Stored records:

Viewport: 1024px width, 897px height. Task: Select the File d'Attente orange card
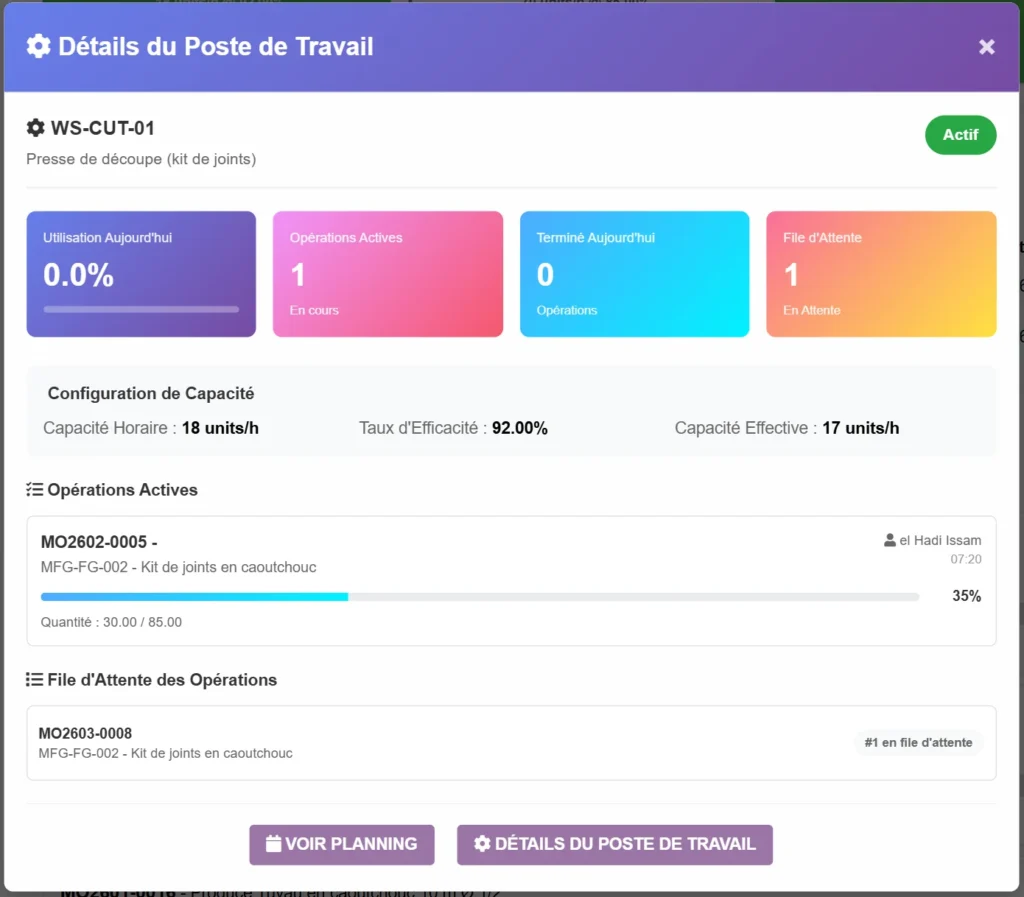(x=880, y=274)
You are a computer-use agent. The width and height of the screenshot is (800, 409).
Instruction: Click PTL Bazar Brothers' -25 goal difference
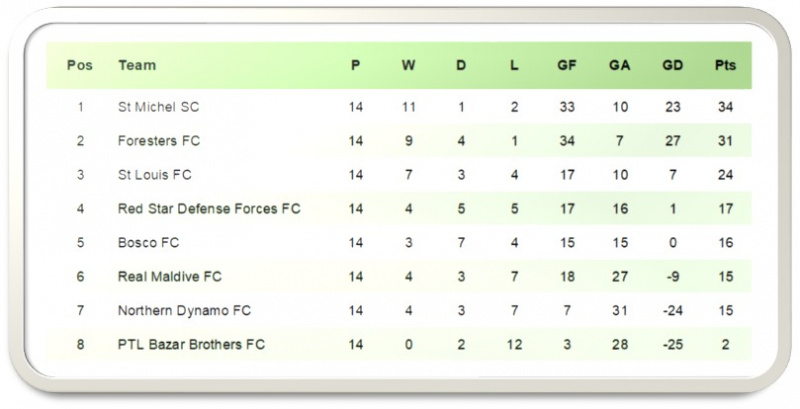(x=672, y=344)
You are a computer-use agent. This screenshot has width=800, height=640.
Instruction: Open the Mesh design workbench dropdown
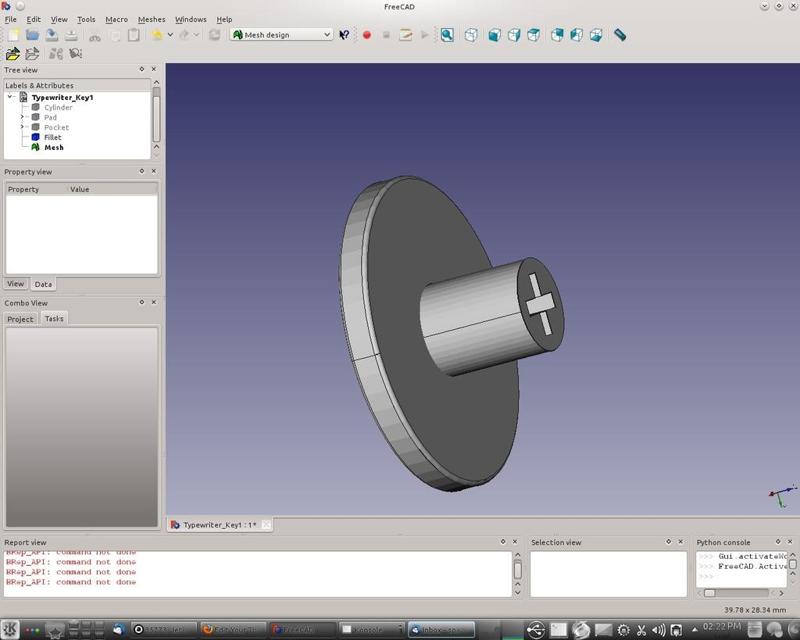pyautogui.click(x=281, y=35)
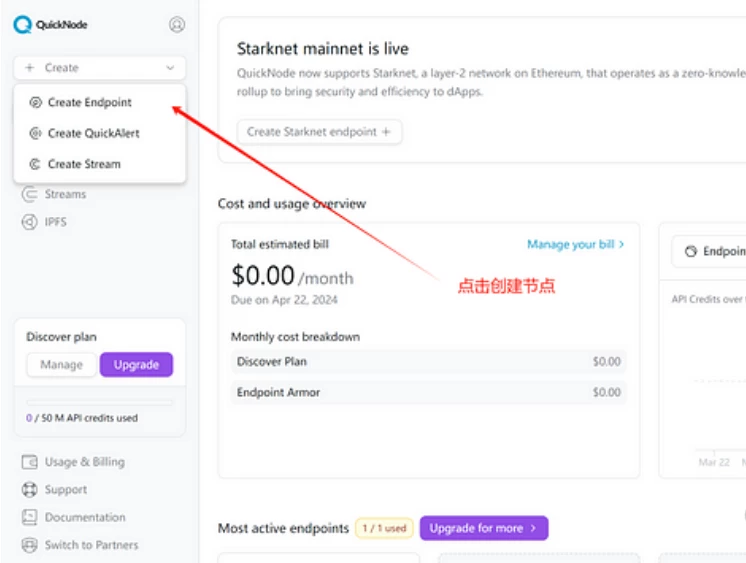Image resolution: width=746 pixels, height=563 pixels.
Task: Click the Endpoint Armor cost row
Action: coord(428,392)
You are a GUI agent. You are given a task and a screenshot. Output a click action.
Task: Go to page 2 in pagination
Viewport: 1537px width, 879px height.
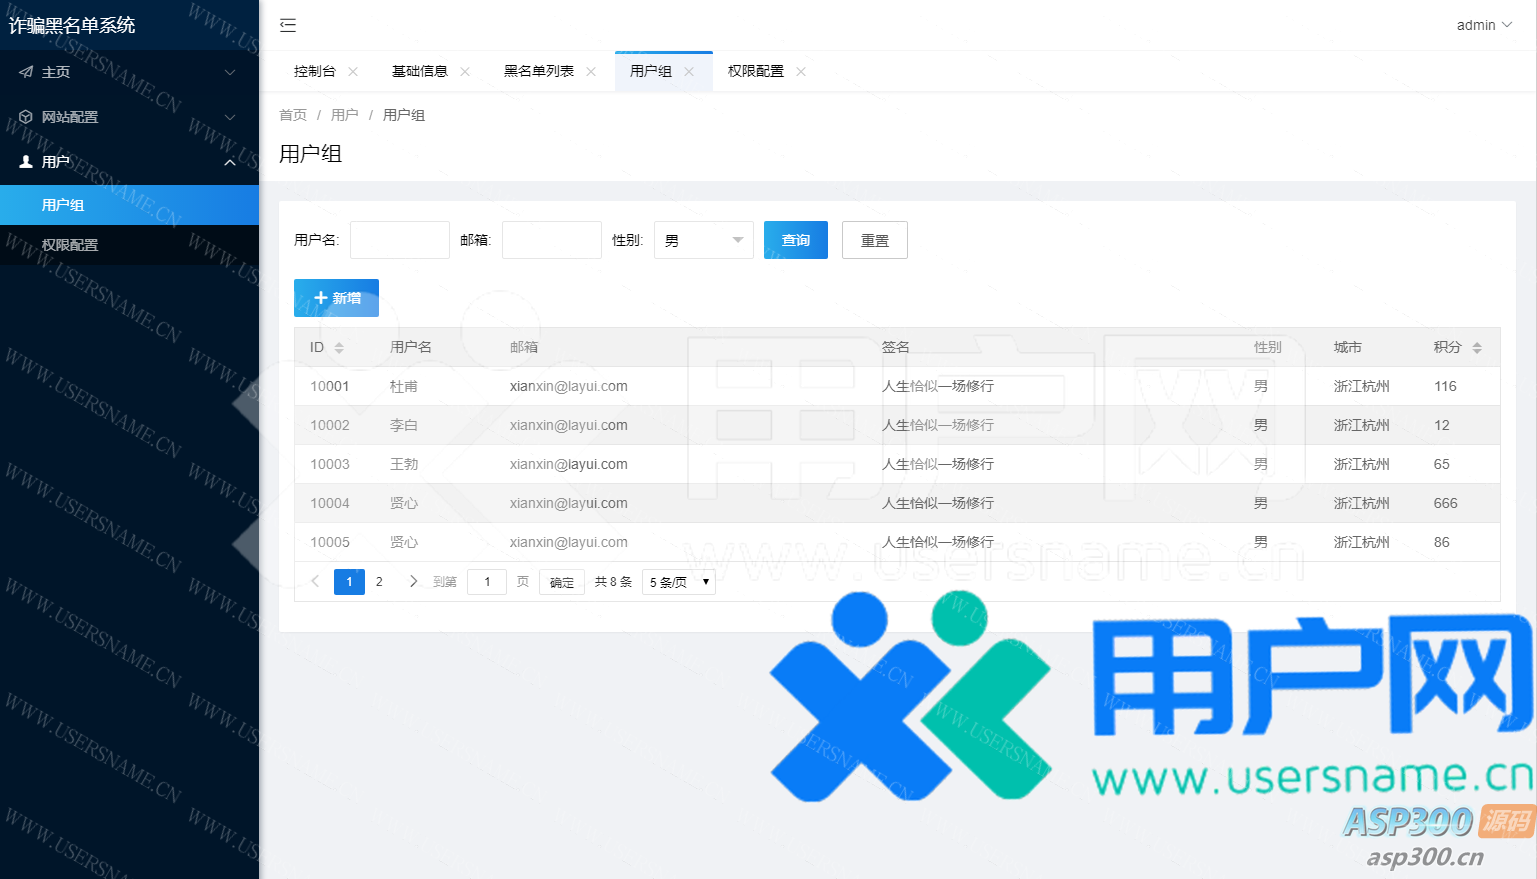pyautogui.click(x=379, y=581)
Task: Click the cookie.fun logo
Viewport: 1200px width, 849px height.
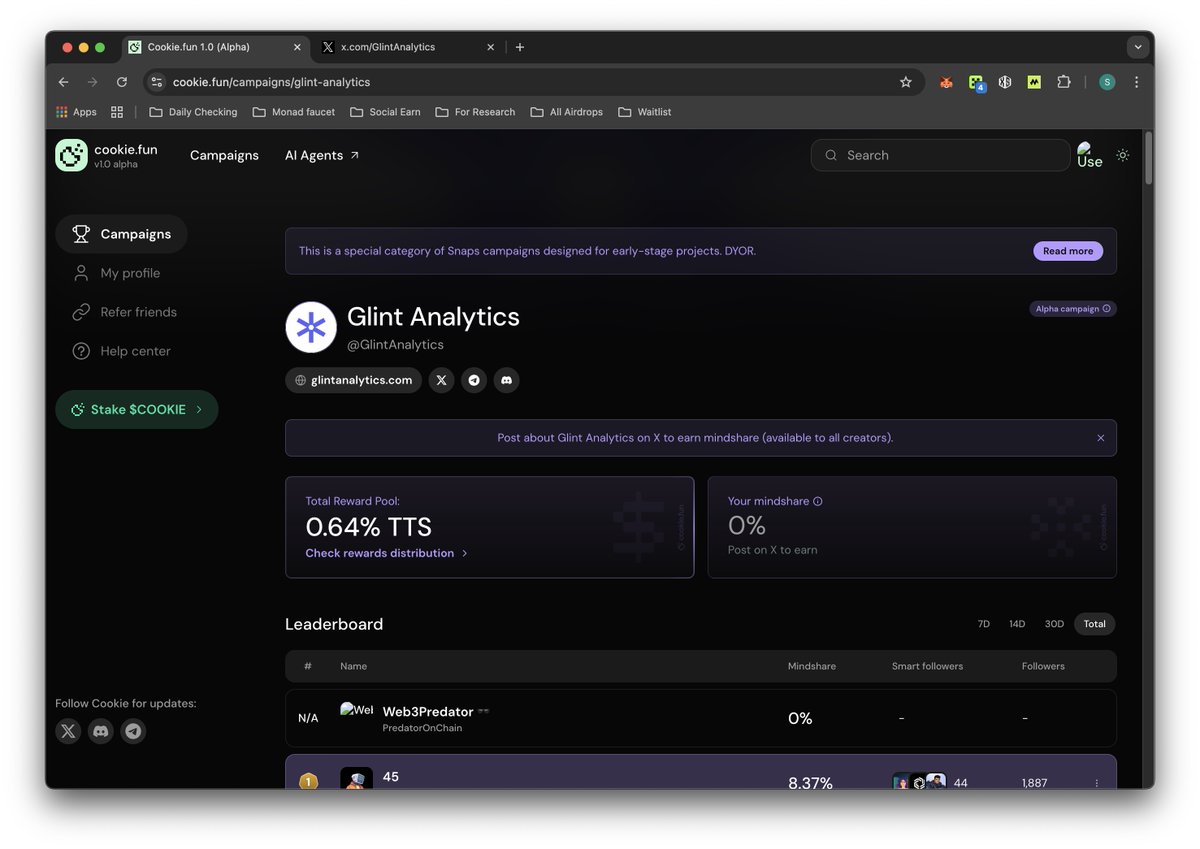Action: (x=70, y=155)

## YOUR GOAL
Copy the records above exactly, omitting every picture.

## EXERCISE SOLUTION
Viewport: 1024px width, 897px height. Task: Select the File d'Attente orange card
(x=880, y=274)
You are a computer-use agent. The width and height of the screenshot is (800, 409).
Instruction: Click PTL Bazar Brothers' -25 goal difference
(x=672, y=344)
You are a computer-use agent. This screenshot has width=800, height=640.
Instruction: Open the Mesh design workbench dropdown
pyautogui.click(x=281, y=35)
Image resolution: width=746 pixels, height=563 pixels.
Task: Click the Endpoint Armor cost row
Action: coord(428,392)
You are a GUI agent. You are given a task and a screenshot. Output a click action.
Task: Go to page 2 in pagination
Viewport: 1537px width, 879px height.
pyautogui.click(x=379, y=581)
Task: Click the cookie.fun logo
Viewport: 1200px width, 849px height.
Action: (x=70, y=155)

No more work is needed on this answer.